Alberto Giacometti réfléchissait alors au projet que lui avait proposé, en décembre 1958, l'architecte américain Gordon Bunshaft de réaliser des sculptures pour orner la place située devant le nouveau bâtiment de la Chase Manhattan Bank dans le quartier de Wall Street. Il ne parvint pas à trouver l'idée qui lui aurait permis de satisfaire l'architecte et son marchand New-Yorkais Pierre Matisse. " Les difficultés à propos des sculptures de New York n'ont rien à voir avec le fait de la destination, banque, capitalisme, etc. comme tu sembles le penser. Non cela ne me gène pas du tout. C'est uniquement une question de sculpture, de dimensions, proportion, figuration, etc? Il fallait interrompre ce travail au moins provisoirement pour prendre des distances mais je vais le reprendre dès que possible. Mais comme les grandes sculptures m'ont ramené à la base même de mon travail, il faut d'abord que je voie un peu clair là. " écrit Giacometti le 2 février 1960 à Pierre Matisse, comme le relève dans son livre "Matisse père et fils", (en français aux éditions de la Martinière - 1999) , le critique d'art international John Russel.

C'est ainsi qu'au faîte de sa réflexion et de son art Giacometti trouva chez son ami Aimé Maeght, dans la cour de la Fondation de Saint Paul de Vence un cadre exceptionnel pour sa sculpture mythique. C'est l'occasion ici de rendre à cette famille Maeght l'hommage qu'elle mérite. Aimé ( 1906-1981 ) fut ce marchand inventif qui avec sa femme Marguerite exposa et soutint les plus grands: Matisse, Braque, Léger, Calder, Chagall, Miro,Giacometti, Pougny, Bonnard, Adami, Rebeyrolle, Bram van Velde, Tapiès, Ubac, Tal Coat, Bazaine, Chillida, Riopelle, Alechinski, Monory... Incroyable palmarès inscrit dans les catalogues de Maeght. Après lui, son fils Adrien puis les enfants de celui-ci Yoyo, Isabelle, Jules ont poursuivi, avec les collections et de nouveaux artistes aussi comme Ikeda, Marco del Re... cette recherche infinie de l'absolu. Yoyo Maeght a consacré à cette fabuleuse aventure en marche un beau livre aux Éditions de La Martinière: " Maeght: la passion de l'art vivant". Vivant, oui, très vivant... Comme la Fondation qui consacrera cet été, sa grande exposition annuelle à Giacometti.

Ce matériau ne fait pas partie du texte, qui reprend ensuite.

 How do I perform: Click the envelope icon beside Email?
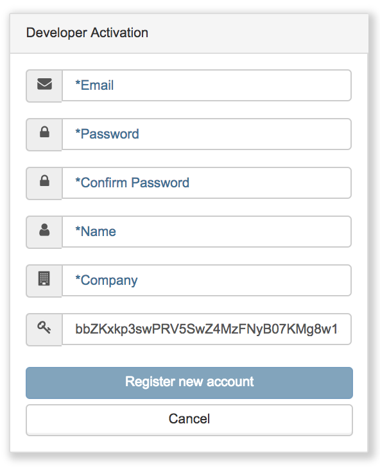[x=44, y=84]
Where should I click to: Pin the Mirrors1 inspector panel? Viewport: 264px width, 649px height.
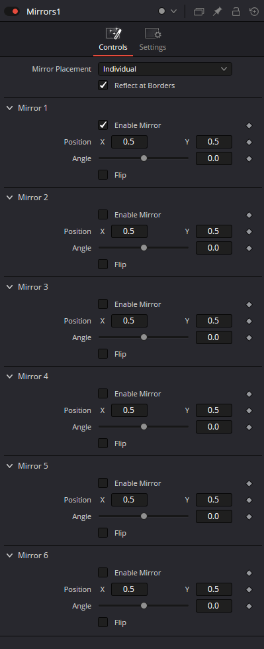217,11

"L"Homme qui marche" y figurera naturellement à côté de plus de cent vingt œuvres de Giacometti Parmi elles, les grandes peintures portraits de Marguerite Maeght, des dessins portraits d'Aimé Maeght, des meubles faits pour la Fondation ou la maison de la famille Maeght, des sculptures depuis les oeuvres de l'époque surréaliste de Giacometti jusqu'à la série complète des Femmes de Venise, Le chien, Le chat, les rarissimes plâtres peints, les films et photos de famille. La Fondation Maeght donnera ainsi à voir et à admirer un ensemble d'oeuvres et de souvenirs d'une richesse inouïe et d'une charge émotive puissante qui remettra en lumière en les ravivant les liens amicaux qui unissaient les frères Giacometti, Alberto et Diego, à la famille Maeght.


(À noter que la Fondation Maeght est actuellement fermée, réouverture prévue mi-avril.)